Müslümanların, gençlerin gittikleri Cuma namazlarında, Cuma hutbelerinde bile zina ve eşcinsellik haramlarına değinilmiyorsa, ne büyük tehlike altında olduğumuzu düşünün. Onlarca yıldır bir iki istisna bir tarafa ne faiz hutbesi var, ne eşcinsellik hutbesi var ne de işkence hutbesi var.
Eşcinsellik lehine yayınlar, filmler, sosyal aktiviteler, mitingler, konferanslar…devam ediyor. Şimdi bizde LGBT’yi Türkiye’de de örgütlemişler, yürüyüşler yapıyorlar.
Biliyorsunuz bizim medeniyetimizde insanlar yanılıp haramlar işlediği zaman gizli kalmasına önem verirlerdi. Şimdikiler Allah’a ve ahiret hayatına iman yoksunluğu veya zaafı içinde olduğumuz için açıktan çok rahat günah işlenebiliyor. Üstelik eşcinsellik gibi haramlar bir de insanlık hakkı olarak gösterilebiliyor. Eh o zaman uyuşturucu da, tecavüz de insanlık hakkı olarak görülsün (!)

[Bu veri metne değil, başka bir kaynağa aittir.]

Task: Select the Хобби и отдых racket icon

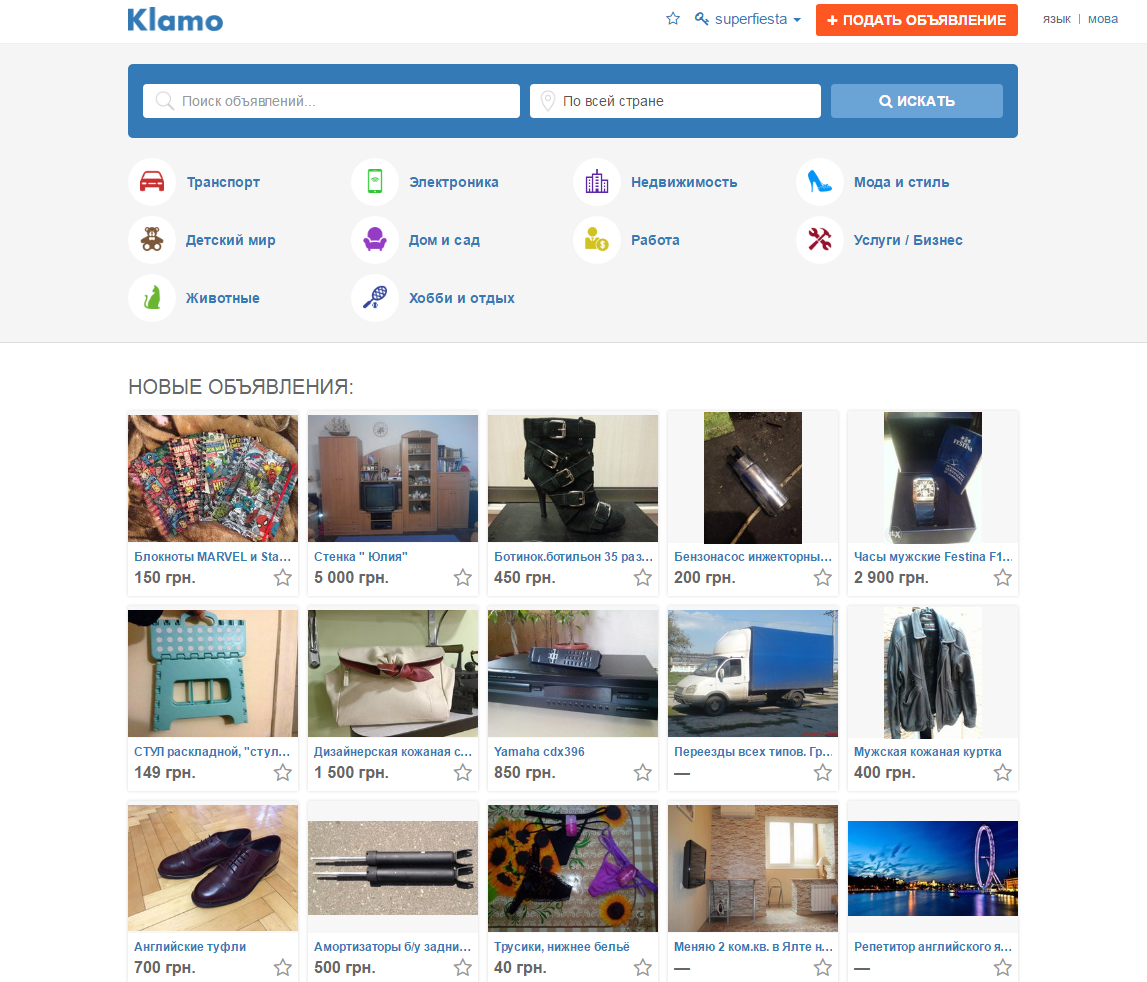Action: 375,298
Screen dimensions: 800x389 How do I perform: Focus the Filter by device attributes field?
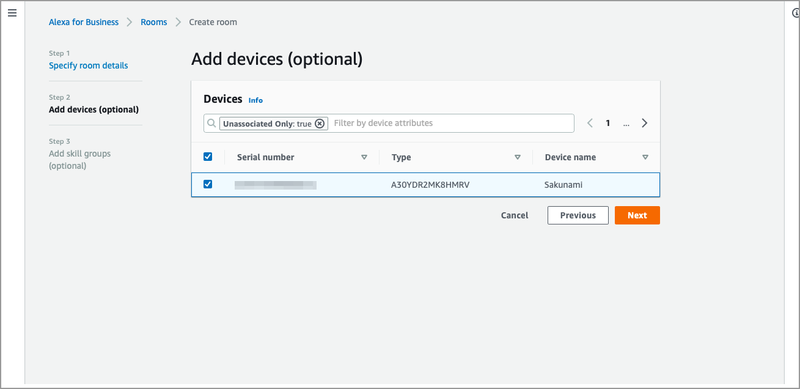(x=452, y=123)
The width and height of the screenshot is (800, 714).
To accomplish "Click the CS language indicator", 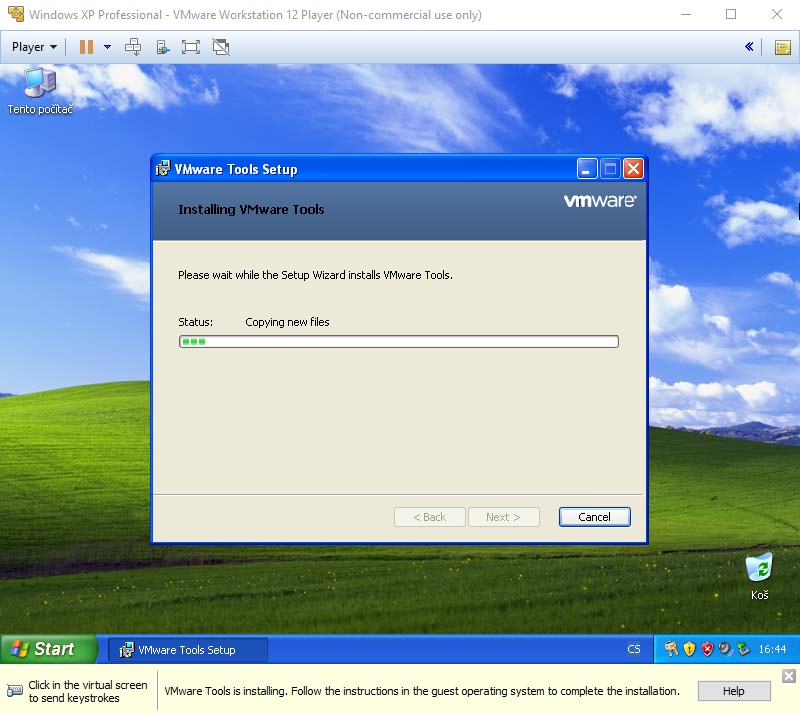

Tam bir yüzsüzlük ve dilencilik halinde onlarca yıldır Avrupa Birliği’ne girilmek isteniyor. Avrupa Birliği’ne girildiği zaman eşcinsellik ülkemizde daha bir yasallaştırılmış olur. Lezbiyenler de başkaldırır. Tarihin bu koca milleti böyle mi olacaktı. Batı’ya özenen kadroların elinde bu hale geldik. İslâm’dan ölçü ve ilham almayanlar nereden kural ve ilham alacaklar…
e.) Erkeklerin kadınlaşması.
Erkeklerin kadınlaşmasını hadımlaşma-hadımlaştırma; kadınlar gibi makyajlanıp süslenme, aksesuar kullanma; kadınlar gibi giyinme, iradeli olarak kadın gibi konuşma ve davranma… olarak örneklendirebiliriz.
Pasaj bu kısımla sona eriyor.